From October 2012 to early 2014, Trigwell was signed with an independent covers recording label in the US called 3 Peace Records, founded by Florida-based rock band, Boyce Avenue through which she released her cover versions of popular songs – these videos now have a total of more than 80 million views. Between 2015 and 2017, Trigwell toured the UK and Europe three times and after supporting Jeremy Loops on a sold-out tour of the UK and Europe in 2016, she performed to over 2,000 people at her sold-out headline performance in Doha, Qatar. Trigwell was invited to perform alongside acts including Stereophonics, Faithless, Sigma, Jess Glynne and Gabrielle Aplin at the Isle of Wight Festival in 2016 and 2017.
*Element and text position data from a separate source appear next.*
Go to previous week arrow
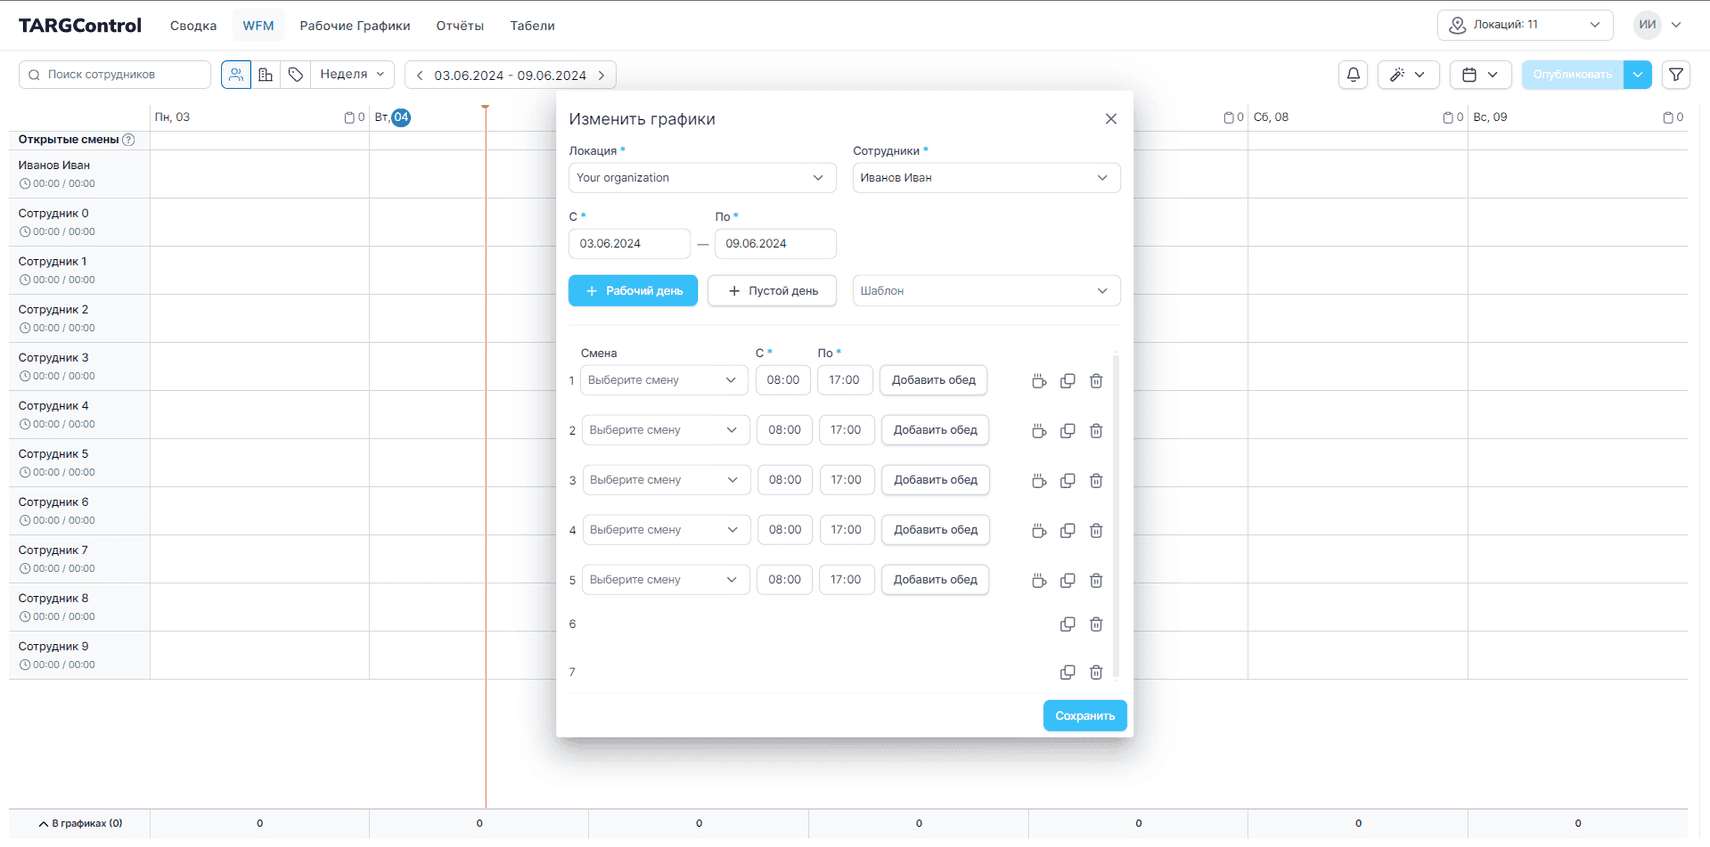Image resolution: width=1710 pixels, height=847 pixels. [420, 75]
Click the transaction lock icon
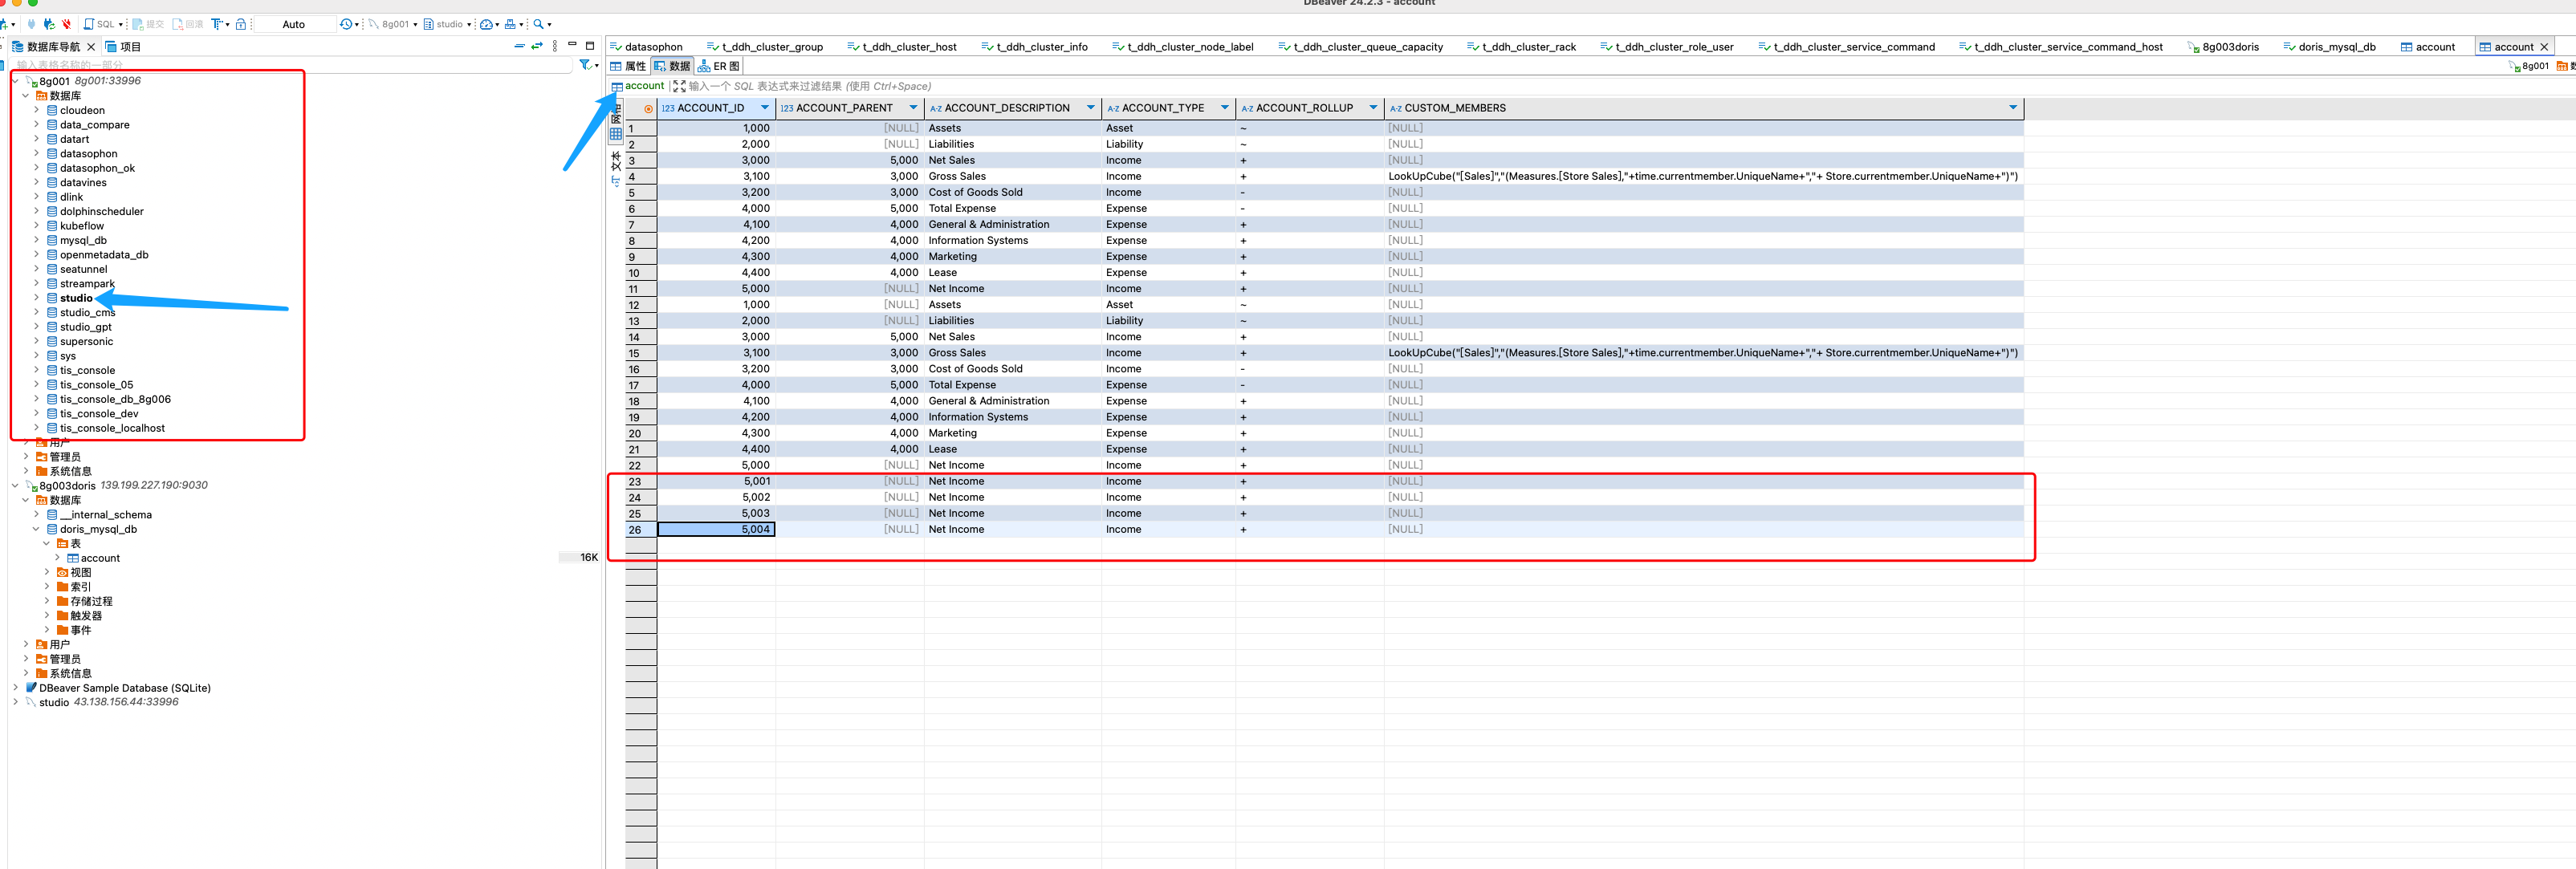Image resolution: width=2576 pixels, height=869 pixels. (x=241, y=24)
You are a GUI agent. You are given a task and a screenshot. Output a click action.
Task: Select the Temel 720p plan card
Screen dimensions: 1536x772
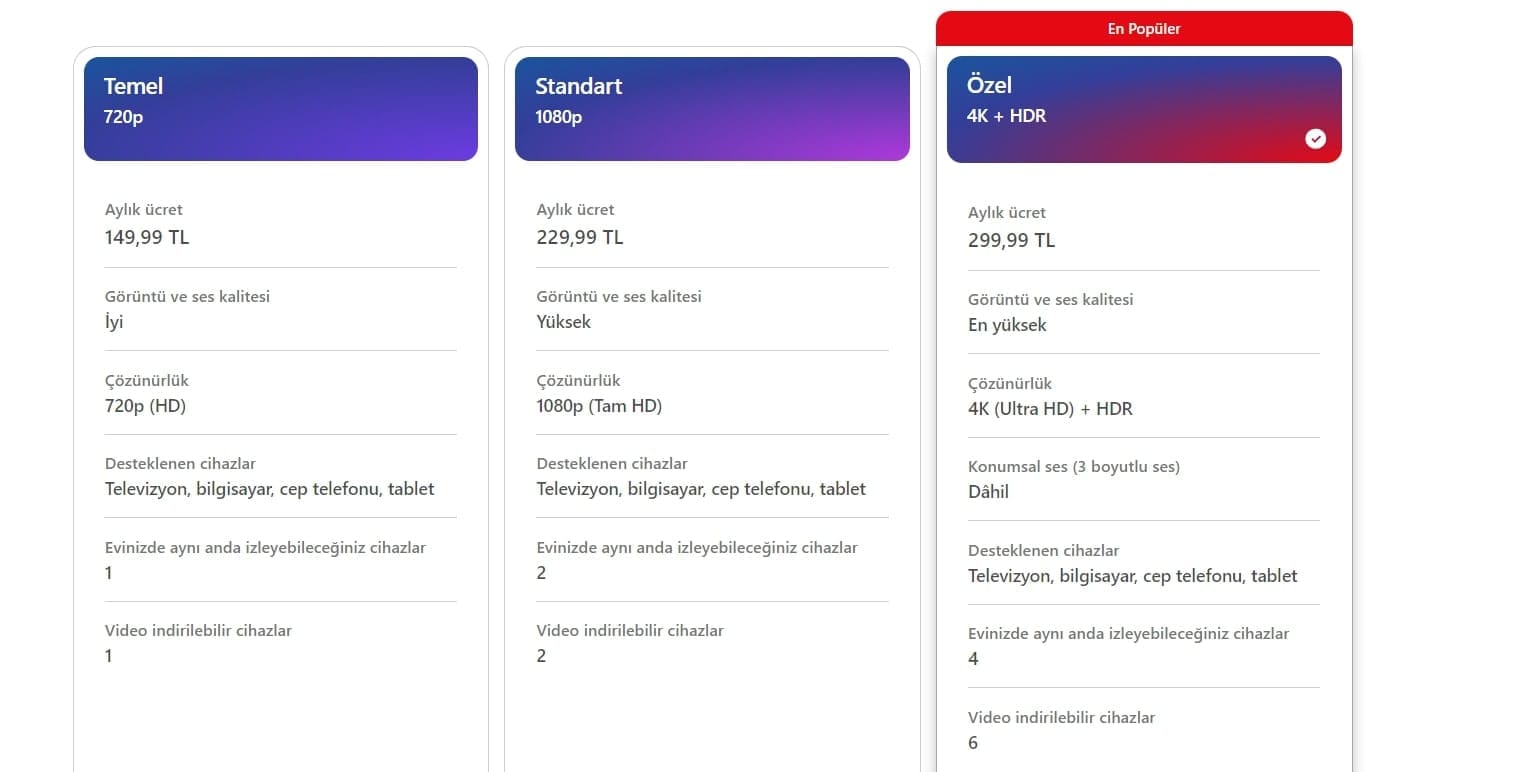(280, 108)
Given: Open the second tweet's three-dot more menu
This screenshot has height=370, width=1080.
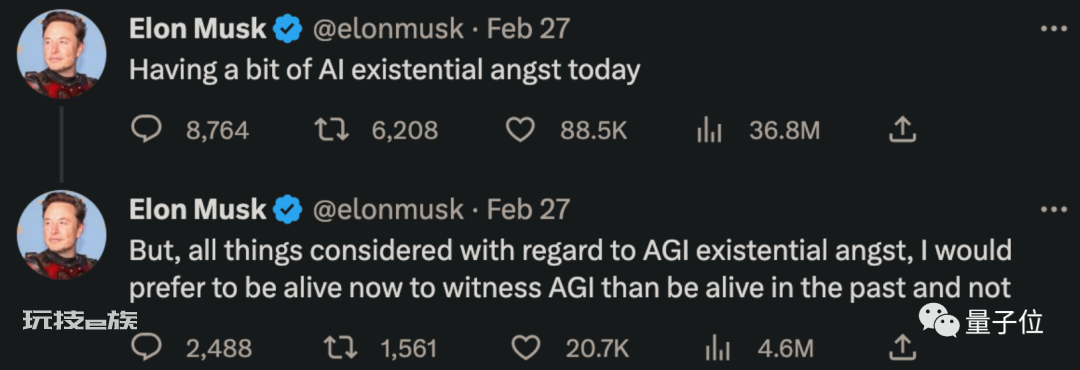Looking at the screenshot, I should pos(1052,209).
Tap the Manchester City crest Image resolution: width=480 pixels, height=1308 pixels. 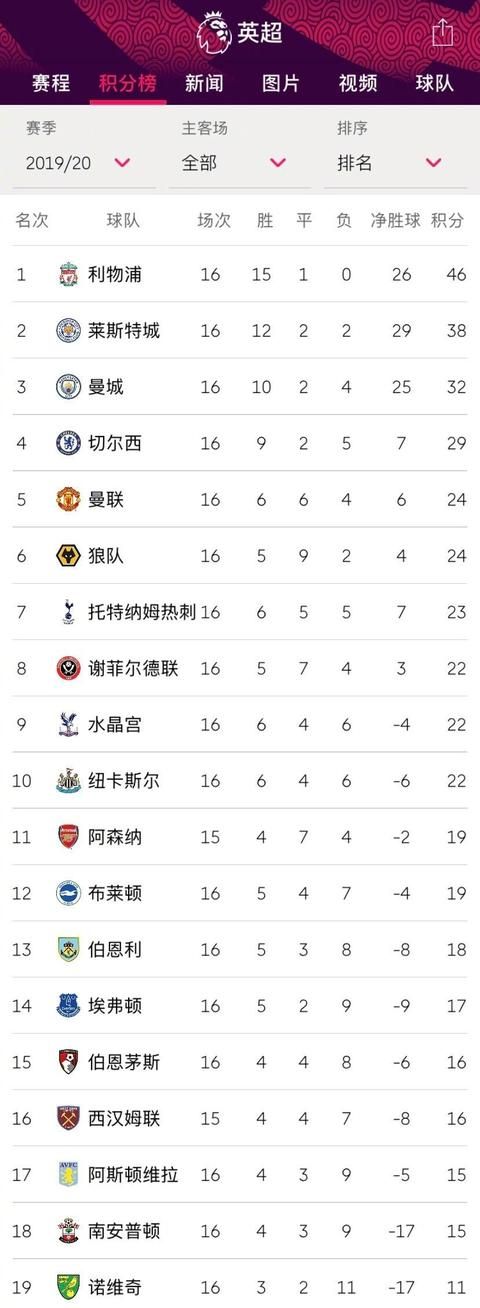[x=68, y=386]
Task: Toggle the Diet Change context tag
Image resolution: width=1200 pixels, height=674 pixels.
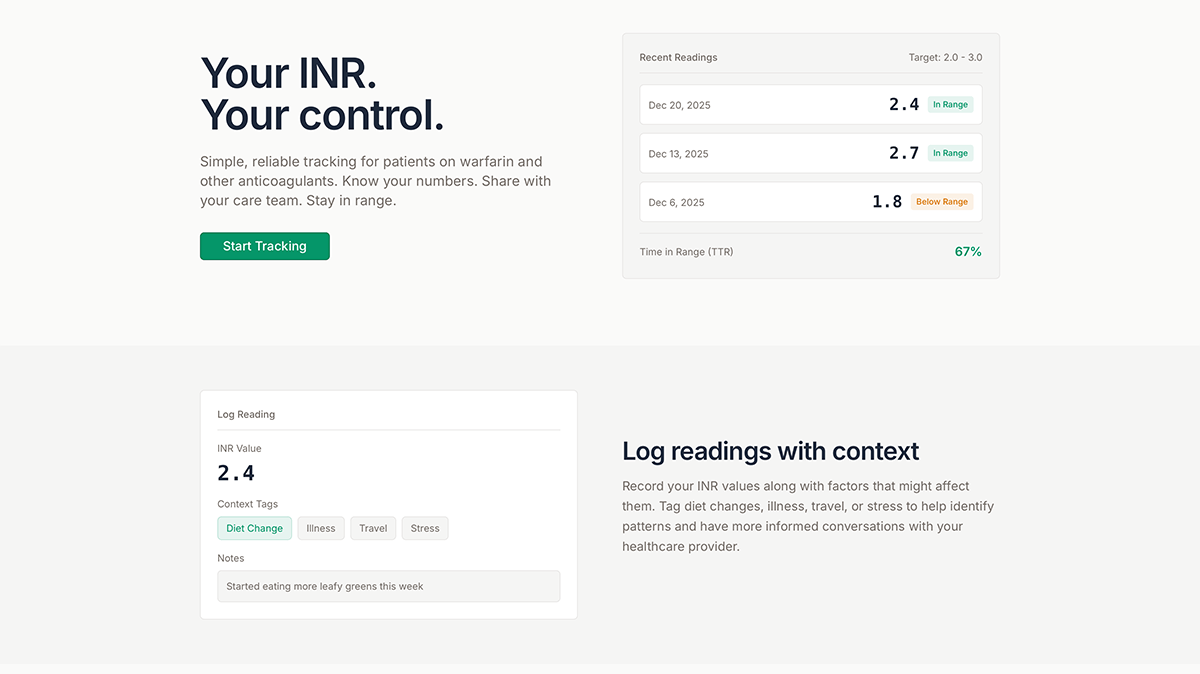Action: click(254, 528)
She founded an independent record label and mentorship service, TeaPot Records, in 2015. The first release under TeaPot Records, titled "Another Beautiful Mistake" was supported by BBC Radio 1 this was followed up by a dance remix of "Another Beautiful Mistake" by Belgium-based DJ, Captive. The Captive remix of "Another Beautiful Mistake" was released under TeaPot Records in Spring 2017, and frequently played in clubs around the world. On 20 March, it was announced by Music Week that the track had reached a new club chart position at Number 13.

In August 2018, Trigwell released her debut album Red which was recorded in her hometown of Leeds. The album reached top 10 positions across multiple international charts. She followed up the album release with a sold-out 12-date European tour.

More recently, Hannah has channelled her music industry expertise into hosting the ‘Backstage Pass’ podcast series by Europe’s biggest musical instrument retailer, Thomann, as well as being the face of the brand's educational miniseries 'Music Without Theory'.